Sunday, January 20, 2013

Cupcake Project 1935

Yesterday, I just happened to remember that I am in possession of one of my grandmother’s cookbook from way back in the day.  I got it out and looked through it.  It was very interesting reading.  It was like finding a hidden treasure inside my own house.
 
 
The book name was “Rumford Complete Cookbook, Revised.”  I couldn’t find a date anywhere in the book but that doesn’t mean there wasn’t one at one time.  Several pages were torn so I will assume some are missing.

Grandmother had hand written several recipes on various papers that were tucked away inside the book.  One was a chocolate cup cake recipe that was hand written on an index card.  This same recipe was hand written “again” on a blank page in the book.  It looked important.

 
This recipe had to be her “go to” chocolate cupcake recipe.  On the back of the card she had written, “have had this cup cake recipe for a long time.  About 1935.”
 
 
I made the present day note for historical reasons.

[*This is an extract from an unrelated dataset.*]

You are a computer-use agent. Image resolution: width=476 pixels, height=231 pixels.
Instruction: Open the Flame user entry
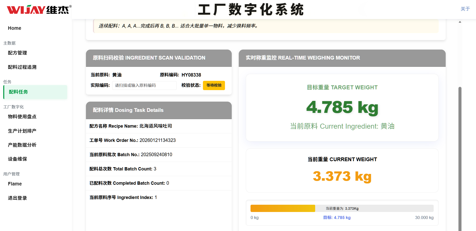point(15,184)
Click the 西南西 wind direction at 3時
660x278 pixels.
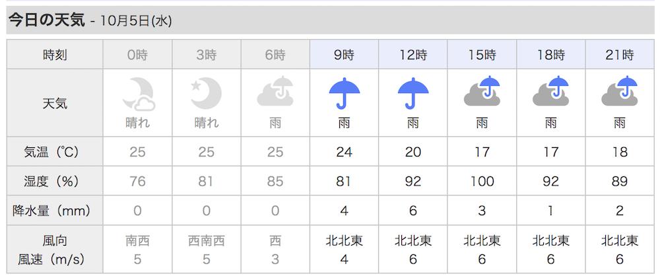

I asked my mom if she remembered her mother making chocolate cupcakes.  She said, “No” and she immediately pointed out that the recipe was older than her.  Oops!

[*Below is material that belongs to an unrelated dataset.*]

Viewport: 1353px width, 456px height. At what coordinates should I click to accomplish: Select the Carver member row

All day long I have been thinking about this recipe and what it would be like.  Finally, this evening, I made the cupcakes.

The recipe is very unusual for this day and time but it IS a 78-year-old recipe.  “Unusual” is expected.

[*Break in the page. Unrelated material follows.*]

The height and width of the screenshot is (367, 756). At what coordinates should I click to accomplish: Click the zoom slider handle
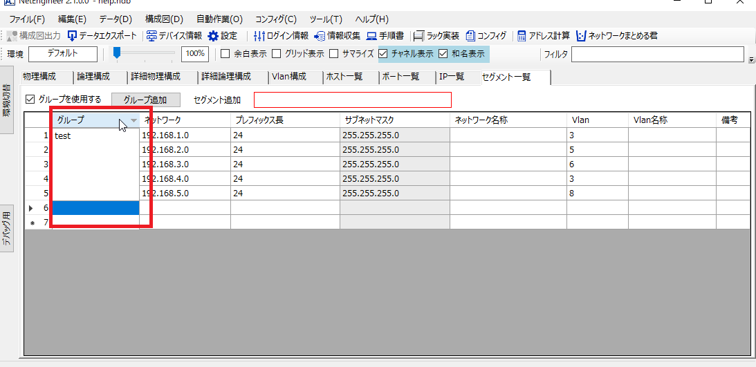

All of the ingredients were added to the mixing bowl in the order listed in the recipe.  There was no sifting of the dry ingredients, no creaming of the butter and sugar. No adding the eggs, one at a time, just until blended and absolutely no alternating of the dry ingredients with the liquid.

I stacked all the ingredients in the mixing bowl, in the order listed, and mixed for 2 minutes as directed.  The recipe didn’t state the mixer speed but I assume there were no Kitchen Aid mixers back then.  Either a hand mixer was used or it was mixed entirely by hand with a spoon or whisk.  I would assume that even a hand mixer would be a luxury in 1935.  I mixed on medium.

The recipe stated to bake the cupcakes at a “moderate oven.”  I had no clue what that meant so I just used my standard 375-degree cupcake temperature.

Once I looked a little closer at the book, it had an entire page devoted to “Baking by Temperature.”  A “moderate oven” for “drop or cupcakes” is 375 degrees.   I got it right.


Once I begin mixing I was concerned.  I mean I have never mixed a cake like this.  You just don’t do it this way “today.”

The mixture became more and more silky as the mixing time progressed.  In the end, it was the silkiest batter I have ever experienced.  Sweet.

The cupcakes turned out beautiful.
 

They turned out more beautiful and more uniform than any chocolate cupcake that I have ever made in two entire years of testing chocolate cupcakes.

Taste test.

I taste tested too many. 
 

I had to be sure they were good.

Oh my.

….and this was without any icing. 

Maybe they don’t need icing. 

Maybe they do. 

Maybe tomorrow.

Somebody stop me. 

What is your favorite cupcake recipe?